Our visits data frame is more complicated than the uniquesByDay data frame we created last time. Let’s inspect the structure:

> str(visits)
'data.frame':	21521 obs. of  13 variables:
 $ domain_userid         : chr  "602978179116344f" "eb11ac6179052d3d" "20e77808d8778a3b" "eb11ac6179052d3d" ...
 $ domain_sessionidx     : int  61 2 1 3 10 1 1 4 24 1 ...
 $ geo_country           : chr  "GB" "GB" "GB" "GB" ...
 $ br_type               : chr  "Browser" "Browser" "Browser" "Browser" ...
 $ landing_page          : chr  "/" "/" "/" "/blog/2013/02/15/snowplow-0.7.3-released/" ...
 $ refr_medium           : chr  "" "" "search" "internal" ...
 $ refr_source           : chr  "" "" "Google" "" ...
 $ refr_term             : chr  "" "" "" "" ...
 $ refr_urlhost          : chr  "" "" "www.google.co.uk" "snowplowanalytics.com" ...
 $ visited_services_pages: chr  NA NA "1" NA ...
 $ time_of_first_touch   : POSIXct, format: "2013-02-22 11:51:27" "2013-02-22 11:52:56" ...
 $ distinct_pages_visited: num  1 2 4 1 1 4 4 2 5 10 ...
 $ number_of_events      : num  5 4 5 1 1 4 6 2 5 32 ...
>

Back to top.

6. Introducing factors in R

This is a convenient moment to take a quick aside from our example and introduce factors in R.

In data analysis, we can distinguish three types of variable:

Type of variable - Description - Example
Continuous - A variable that can take any value with a range - e.g. Height of a person, session length
Ordinal - A discrete (not continuous) variable, but one in which there is an order - e.g. Sizes of T-shirt (small / medium / large)
Nominal - A discrete (not continuous) variable, where there is no inherent order between values - e.g. Landing pages

Continuous variables in R are typically numeric. Ordinal and nominal variables are factors. We can tell R which of the columns in our data frame are factors. This will help R

  1. Process our data more efficiently
  2. Plot our data more intelligently (because R will understand the type of variable in each column)

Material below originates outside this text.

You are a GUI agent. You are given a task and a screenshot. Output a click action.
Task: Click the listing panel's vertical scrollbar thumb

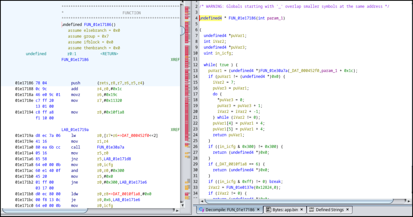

domain_userid, for example, is a factor: it can take one of a finite (but large) number of values of cookies set. It is an unordered factor, because there is no hierarchy between values. We can tell R it is factor by entering:

visits$domain_userid <- as.factor(visits$domain_userid)

If we inspect the structure of that column, we’ll see it is now a factor:

> str(visits$domain_userid)
 Factor w/ 9621 levels "","0002ade0b7018c82",..: 3661 8850 1268 8850 596 1142 1619 8850 8695 426 ...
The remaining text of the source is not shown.